One message in the movie was, “You have failed only if you have not tried”. The only “failure” was Jean, so well-portrayed by Penelope Wilton. but she was gently let go to return home. She came across to be surprising magnanimous with her departing speech to Douglas.

The shared experience of these seniors had enabled them to change. They found new friendship, love and understanding, as well as a new page in their lives.

The acting was suberb. The creme de creme of British actors and actresses were in this movie. Even Dev Petal had matured since his Slump Dog days, but he did pale in the company of the rest of the seasoned cast. His character was there for an added dose of optimism. We heard from him repeatedly, “Everything will be all right in the end. If it is not all right, it is not the end yet.” Unfortunately, the inconsistency in Sonny’s character development made the role difficult to convince.

With or without Sonny’s sanguine outlook, this was still a feel good movie. Even seniors can change and continue to grow. I was particularly amused with Evelyn told her son to check her Blog. She must have learned a lot since this diffident woman telephoned the internet provider at the beginning of the movie asking about broadband and Wi-Fi.

The critic who believes that the lineup for this movie is only for the 65-year old set and this same audience will not line up fore the Avengers suffers hopelessly from a lack of appreciation for aging gracefully. What about vice versa? I think that people who stereotype something is for the senior and something is for the young only reveal their own narrow-mindedness. They are discriminating on the grounds of Age. I hope those critics who think that this movie is meant only for the elderly will come out of the closet of their negative expectations. We are all growing old one day; don’t be afraid to face it!

The movie was colourful and Jaipur was brought to life at daytime and at night. The story moved at a good pace, as it focused on the “here and now”, which promised hope for the future. I do not think I need to delve into the past of our senior heroes and heroines. They have taken control of their own lives. They have triumphed over that lost generation who think that they are entitled to everything that they have not worked for. Our senior protagonists deserve our applaud.

How old are you?

I was flipping channels on the television, and landed on CNN’s Piers Morgan Tonight when Morgan was interviewing Dr. Oz. The conversation went something like this (not verbatim quotation):

Morgan: How old are you?/Oz: I’m 52./Morgan: Oh, you look 45 to me.

## PROBLEMS TO WORK ON
[A] In the excerpt, which actress played Jean?
[B] Set down the part of the excerpt starting with "The acting was" and going on through "difficult to convince.", word for word.

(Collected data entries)
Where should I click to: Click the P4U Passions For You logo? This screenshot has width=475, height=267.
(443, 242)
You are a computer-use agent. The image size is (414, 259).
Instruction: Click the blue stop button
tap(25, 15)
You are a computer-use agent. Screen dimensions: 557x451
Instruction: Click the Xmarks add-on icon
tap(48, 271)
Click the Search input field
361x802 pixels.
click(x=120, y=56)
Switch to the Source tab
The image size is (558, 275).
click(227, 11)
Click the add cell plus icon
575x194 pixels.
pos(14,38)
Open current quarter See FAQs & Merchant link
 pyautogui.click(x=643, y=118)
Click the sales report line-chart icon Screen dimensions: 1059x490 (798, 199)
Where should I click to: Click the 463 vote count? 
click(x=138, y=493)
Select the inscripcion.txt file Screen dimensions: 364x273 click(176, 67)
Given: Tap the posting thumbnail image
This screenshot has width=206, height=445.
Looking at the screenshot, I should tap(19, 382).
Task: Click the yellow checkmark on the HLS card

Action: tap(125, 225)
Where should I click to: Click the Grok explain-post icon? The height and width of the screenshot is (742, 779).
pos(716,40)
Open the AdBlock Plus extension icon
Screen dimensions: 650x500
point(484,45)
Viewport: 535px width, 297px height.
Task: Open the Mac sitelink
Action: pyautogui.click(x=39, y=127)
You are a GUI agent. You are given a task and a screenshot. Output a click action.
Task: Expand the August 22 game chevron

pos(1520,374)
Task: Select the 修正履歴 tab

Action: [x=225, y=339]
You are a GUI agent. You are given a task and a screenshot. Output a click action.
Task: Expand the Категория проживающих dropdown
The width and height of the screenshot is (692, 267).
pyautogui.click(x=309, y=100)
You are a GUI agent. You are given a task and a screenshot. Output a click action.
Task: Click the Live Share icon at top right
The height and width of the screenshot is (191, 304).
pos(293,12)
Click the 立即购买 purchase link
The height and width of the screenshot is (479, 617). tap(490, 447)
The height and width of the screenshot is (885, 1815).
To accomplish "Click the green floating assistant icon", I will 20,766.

## ANSWERS PER TASK
[A] Penelope Wilton

[B]
The acting was suberb. The creme de creme of British actors and actresses were in this movie. Even Dev Petal had matured since his Slump Dog days, but he did pale in the company of the rest of the seasoned cast. His character was there for an added dose of optimism. We heard from him repeatedly, “Everything will be all right in the end. If it is not all right, it is not the end yet.” Unfortunately, the inconsistency in Sonny’s character development made the role difficult to convince.